• _Directions_: Exclude the pictures and reproduce exactly the lines that run from the one holding "Viewport: 1000px width, 432px height." to the end of the entries below.

(Saved data entries)

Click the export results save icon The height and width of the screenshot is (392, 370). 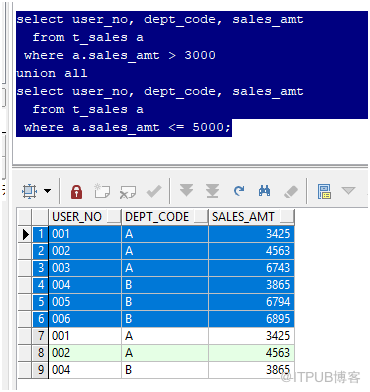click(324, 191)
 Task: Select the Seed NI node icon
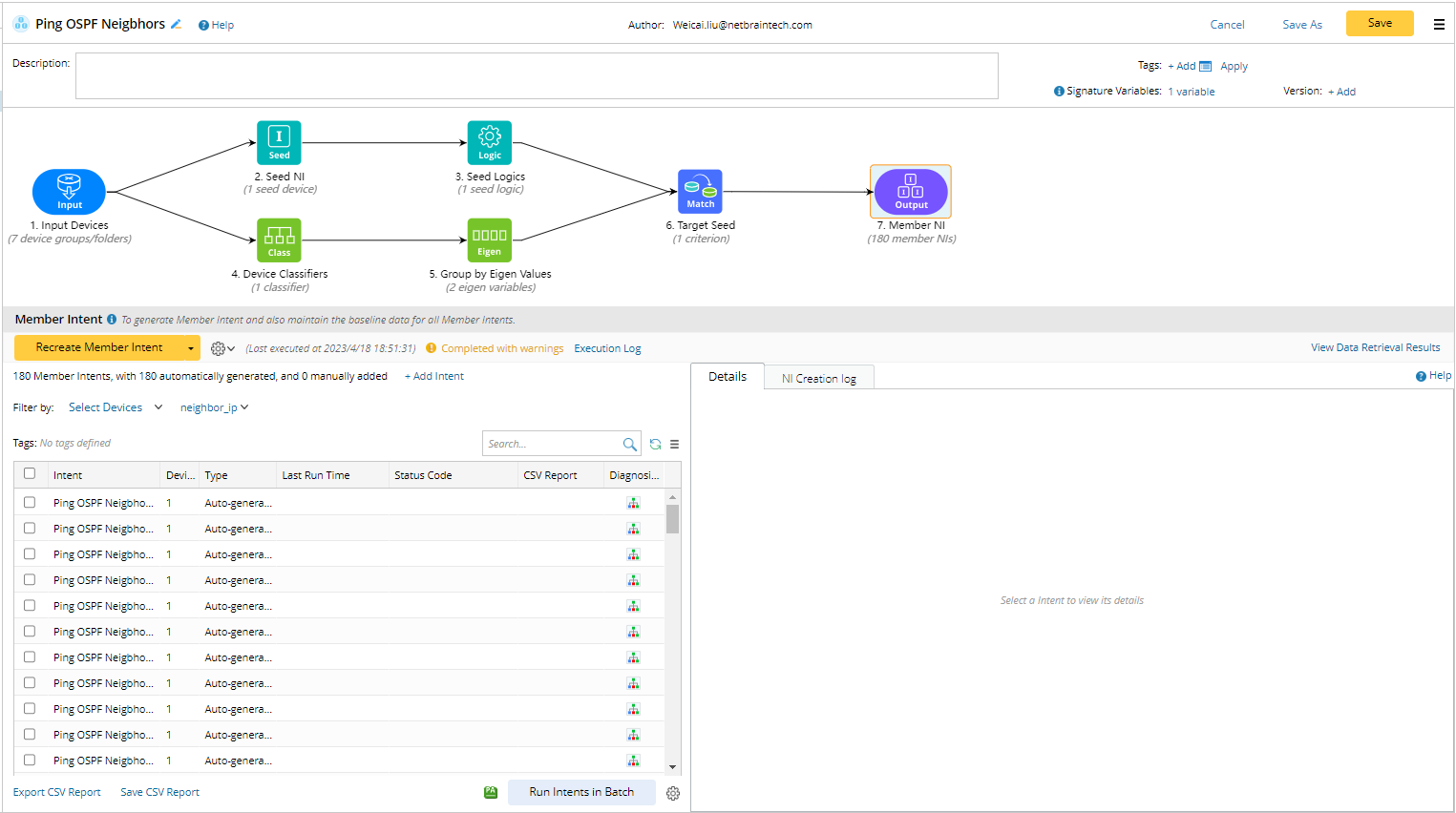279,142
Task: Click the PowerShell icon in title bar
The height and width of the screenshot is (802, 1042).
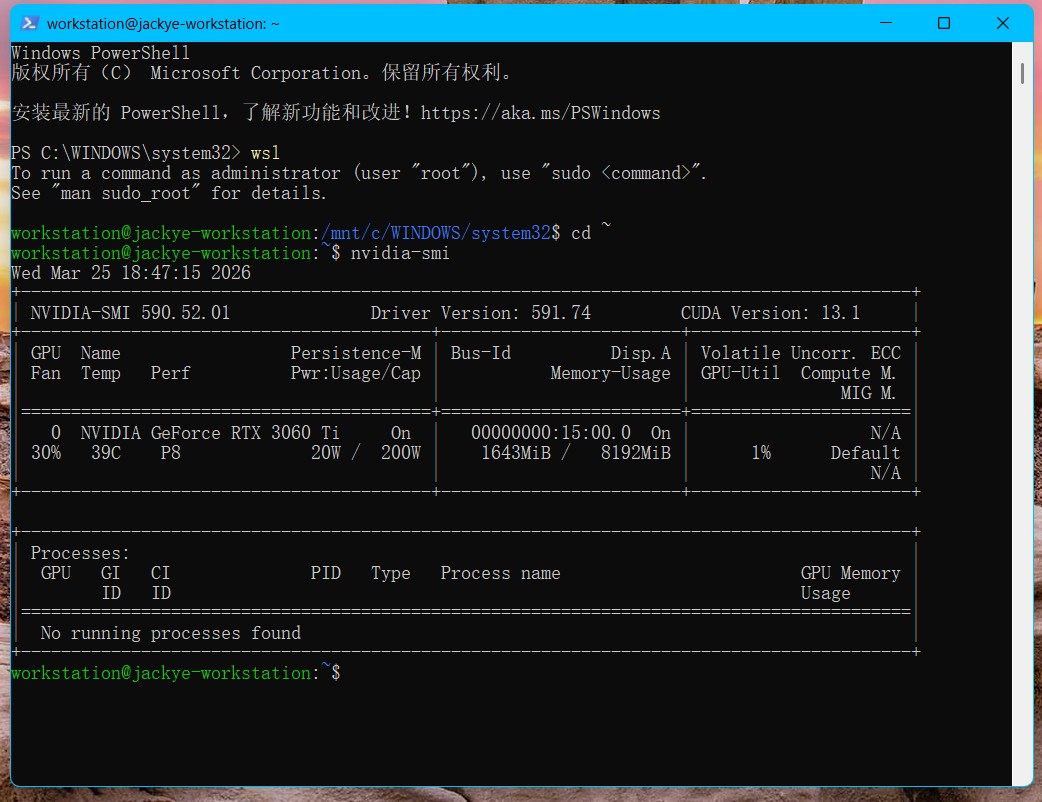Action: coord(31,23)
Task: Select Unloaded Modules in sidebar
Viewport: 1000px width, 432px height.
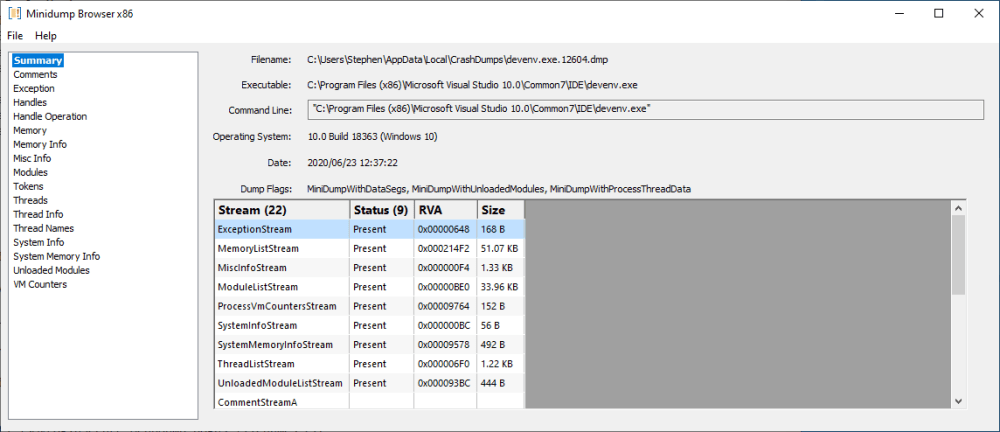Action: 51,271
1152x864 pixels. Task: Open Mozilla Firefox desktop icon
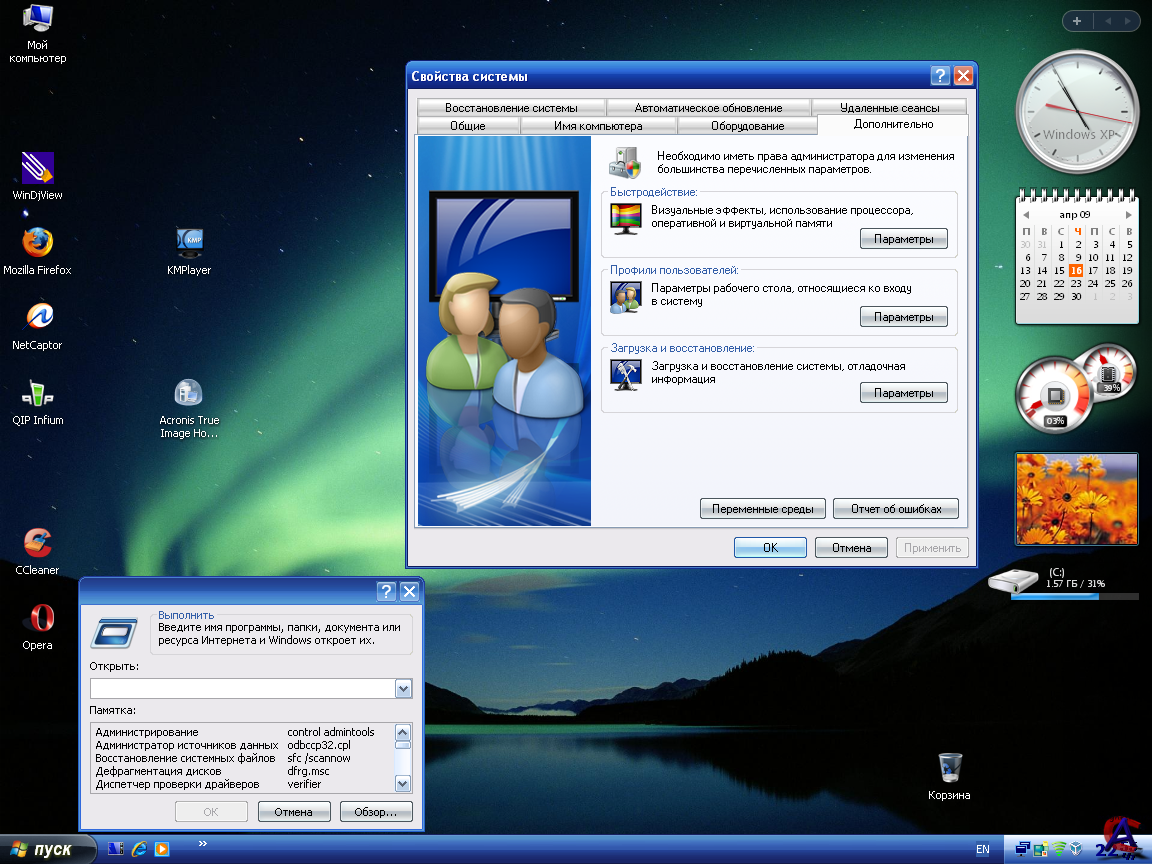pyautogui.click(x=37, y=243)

• _Exercise answer_:
Viewport: 1000px width, 432px height.
Action: 51,271
1152x864 pixels. Task: Open Mozilla Firefox desktop icon
pyautogui.click(x=37, y=243)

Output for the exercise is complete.